Eigentlich sollte Jarel es tierisch stören, dass der alte Mann ihn verfolgte wie eine Zecke am Arsch, aber seine Wut über diese Antwort war einfach zu groß. Was gebe er darum, seiner Mordlust einfach nachkommen zu dürfen. Diesem was auch immer langsam von unten nach oben aufzuschlitzen und dann zufrieden zuzusehen, wie er langsam den staubigen Boden mit Blut tränkte.
Stattdessen stieß er ihn angewidert von sich. Der einzige Grund warum er dieses Aas am Leben lassen musste, war Karah. Er allein konnte Jarel zu ihr führen. Und das schmeckte noch bitterer als jede Kräutermixtur.
„Wars das mit den Prüfungen, oder hast du noch so einen Scheiß im Petto. Mir reichts bist da!" Mit dem Handrücken tippte er sich von unten gegen sein Kinn. Er hatte die Schnauze gestrichen voll.

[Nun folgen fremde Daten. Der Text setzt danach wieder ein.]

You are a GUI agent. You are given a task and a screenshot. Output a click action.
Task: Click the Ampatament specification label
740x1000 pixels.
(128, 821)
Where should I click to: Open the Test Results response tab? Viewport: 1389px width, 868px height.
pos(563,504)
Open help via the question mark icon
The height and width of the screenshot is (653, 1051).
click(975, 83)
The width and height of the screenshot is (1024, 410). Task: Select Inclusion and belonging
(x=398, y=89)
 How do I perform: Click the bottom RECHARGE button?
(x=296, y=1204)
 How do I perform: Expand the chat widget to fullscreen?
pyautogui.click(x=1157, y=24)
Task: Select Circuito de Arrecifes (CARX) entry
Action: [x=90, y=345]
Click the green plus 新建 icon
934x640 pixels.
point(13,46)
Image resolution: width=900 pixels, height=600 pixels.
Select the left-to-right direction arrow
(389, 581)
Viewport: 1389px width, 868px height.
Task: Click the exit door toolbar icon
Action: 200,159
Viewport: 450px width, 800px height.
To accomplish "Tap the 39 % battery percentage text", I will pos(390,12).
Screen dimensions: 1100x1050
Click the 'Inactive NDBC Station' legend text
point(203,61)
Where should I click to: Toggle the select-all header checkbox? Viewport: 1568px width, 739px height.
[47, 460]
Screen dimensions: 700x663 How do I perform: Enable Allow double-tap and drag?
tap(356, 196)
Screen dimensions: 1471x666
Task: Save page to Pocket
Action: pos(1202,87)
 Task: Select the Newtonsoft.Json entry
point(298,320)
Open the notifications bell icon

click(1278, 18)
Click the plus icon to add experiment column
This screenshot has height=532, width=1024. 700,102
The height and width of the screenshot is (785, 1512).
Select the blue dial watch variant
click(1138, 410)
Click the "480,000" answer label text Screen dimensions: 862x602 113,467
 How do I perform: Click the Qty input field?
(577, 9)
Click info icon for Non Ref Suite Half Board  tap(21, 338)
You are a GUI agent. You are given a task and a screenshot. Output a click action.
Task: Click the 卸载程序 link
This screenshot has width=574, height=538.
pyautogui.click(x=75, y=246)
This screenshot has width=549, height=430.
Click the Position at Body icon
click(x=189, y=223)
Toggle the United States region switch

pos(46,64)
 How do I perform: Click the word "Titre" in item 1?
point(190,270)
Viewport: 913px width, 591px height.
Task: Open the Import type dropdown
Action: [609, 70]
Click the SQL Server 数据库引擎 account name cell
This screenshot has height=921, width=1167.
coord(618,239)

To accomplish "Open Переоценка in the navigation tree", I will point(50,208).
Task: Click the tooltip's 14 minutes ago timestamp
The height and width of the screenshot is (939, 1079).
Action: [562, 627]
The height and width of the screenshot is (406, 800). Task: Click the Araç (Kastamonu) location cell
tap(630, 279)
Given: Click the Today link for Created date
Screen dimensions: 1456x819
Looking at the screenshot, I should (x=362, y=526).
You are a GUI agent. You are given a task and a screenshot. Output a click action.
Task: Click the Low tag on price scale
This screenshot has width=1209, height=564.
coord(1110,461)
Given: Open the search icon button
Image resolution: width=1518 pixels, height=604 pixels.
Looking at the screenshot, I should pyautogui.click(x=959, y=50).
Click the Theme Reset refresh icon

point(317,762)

Statt einer Antwort, ertönte dumpfe Aufschläge von Hufen hinter sich. Ares schritt mit leicht gesenktem Kopf auf ihn zu und hielt dabei was ihm Maul.
Bei dem Anblick hätte Jarel am liebsten laut losgelacht. Halb baumelnd, halb mitgeschliffen trug sein Pferd eine schwarze Lederhose auf ihn zu. Genau deswegen war er ja eigentlich in diese Stadt gekommen. Warum nur mussten an jedem gottverdammten Ding, dass er für sein Ziel brauchte eine Prüfung kleben?
Viel zu müde, um sich auf einen weiteren Streit mit Harim einzulassen, nahm er Ares das Geschenk ab und genoss nach einer gefühlten Ewigkeit, die wohltuende Kühle auf seiner erhitzten Haut. Die Hose saß wie angegossen. Kniff nicht und die Verschnürungen an der Seite fühlten sich gerade zu vertraut an. Wenigstens etwas, worüber sich man freuen konnte.
Mit Schwung glitt Jarel auf den Rücken von Ares und wartete darauf, dass Harim es ihm gleichtat. Allmählich hatte er diese ganzen Spielchen satt.
Dennoch spürte er Mitleid bei dem Anblick, wie steif der alte Mann in den Sattel stieg. Bildete er sich es ein oder verzog er sein Gesicht, wenn Harim seine linke Schulter bewegte? Falls da was war, überspielte es dieses Knochengestell geschickt mit einem Pfiff. „Dann wollen wir mal dich deinen neuen Freunden vorstellen."
Was sollte dieser Spruch jetzt? Jarel blieb gerade mal die Zeit die Stirn zu runzeln.